One major giveaway is the inclusion of contradictory descriptors in the same review. I don't know anything about wine (I drink Pepsi) but even I know that a wine should never be described as both "dry" and "sweet". One possible solution to this would be to use association mining to infer a list of complementary and discordant descriptors.

Another clue that these reviews are nonsense is the indiscriminate chaining of clauses that have nothing to do with each other. I'm not quite sure how to solve this, yet, but I have a few ideas.

An additional hiccup is that there are still grammatically incorrect sentences that creep through. One solution would be to identify and remove them. Unfortunately, this is much easier said than done. In the absence of a formal English grammar, we have to rely on less-than-perfect techniques like context-based identification and simple pattern-matching.

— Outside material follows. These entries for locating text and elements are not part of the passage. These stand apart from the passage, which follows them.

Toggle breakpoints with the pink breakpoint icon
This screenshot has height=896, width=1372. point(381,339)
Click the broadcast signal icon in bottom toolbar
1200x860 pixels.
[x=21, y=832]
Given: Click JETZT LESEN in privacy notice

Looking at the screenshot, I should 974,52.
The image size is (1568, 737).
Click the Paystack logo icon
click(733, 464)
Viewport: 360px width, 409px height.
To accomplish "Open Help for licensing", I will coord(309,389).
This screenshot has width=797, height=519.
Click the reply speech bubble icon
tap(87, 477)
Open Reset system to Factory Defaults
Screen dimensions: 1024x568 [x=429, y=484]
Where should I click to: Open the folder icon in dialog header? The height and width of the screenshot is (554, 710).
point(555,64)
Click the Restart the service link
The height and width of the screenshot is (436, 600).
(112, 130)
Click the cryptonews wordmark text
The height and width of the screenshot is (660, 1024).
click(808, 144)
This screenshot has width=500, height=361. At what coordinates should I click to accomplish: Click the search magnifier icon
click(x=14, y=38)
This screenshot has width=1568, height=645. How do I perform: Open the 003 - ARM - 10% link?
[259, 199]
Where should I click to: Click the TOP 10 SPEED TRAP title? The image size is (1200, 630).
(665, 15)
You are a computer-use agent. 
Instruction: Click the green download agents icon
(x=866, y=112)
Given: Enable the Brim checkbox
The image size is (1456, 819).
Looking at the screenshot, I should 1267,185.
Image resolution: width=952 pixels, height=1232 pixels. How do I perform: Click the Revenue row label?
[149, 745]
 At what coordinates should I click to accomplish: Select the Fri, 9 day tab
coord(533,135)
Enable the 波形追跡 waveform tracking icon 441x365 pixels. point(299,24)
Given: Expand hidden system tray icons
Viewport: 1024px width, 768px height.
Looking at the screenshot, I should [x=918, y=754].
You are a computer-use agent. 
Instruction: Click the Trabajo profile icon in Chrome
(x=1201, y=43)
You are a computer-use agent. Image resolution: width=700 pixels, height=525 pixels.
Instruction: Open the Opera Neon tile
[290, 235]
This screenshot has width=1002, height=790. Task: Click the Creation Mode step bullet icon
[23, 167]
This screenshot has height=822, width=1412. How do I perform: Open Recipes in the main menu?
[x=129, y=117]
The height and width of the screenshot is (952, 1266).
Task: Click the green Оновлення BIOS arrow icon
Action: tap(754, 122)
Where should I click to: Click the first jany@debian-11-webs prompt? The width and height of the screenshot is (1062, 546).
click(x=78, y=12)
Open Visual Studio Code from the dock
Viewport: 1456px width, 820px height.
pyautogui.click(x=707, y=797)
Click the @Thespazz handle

The last obvious problem is that some of the generated reviews are just too long. This increases the likelihood of containing contradictory descriptors and committing grammar errors, as with this review: (which also exemplifies all of the problems stated above)

Luscious, sleek and generous with its gorgeous blueberry, raspberry and blackberry flavors , with hints of herbs, cocoa and graphite. The long, briary edge lingering on the nose and palate. Medium-bodied, with a modest, lightly juicy and brambly flavors of milk chocolate. Full-bodied, with fine focus and its broad, intense and vivid, with a tangy, lip-smacking profile. Light-weight and intense, with a deft balance.

In future posts, I hope to explore some of these avenues of improvement. I also plan to use parts-of-speech tagging to automate an unusual games of wine review mad-libs.

Sooner, though, I'll explain the process I took to set-up the fake wine review twitter bot (@HorseWineReview) that I will use to experiment with different text-generation techniques.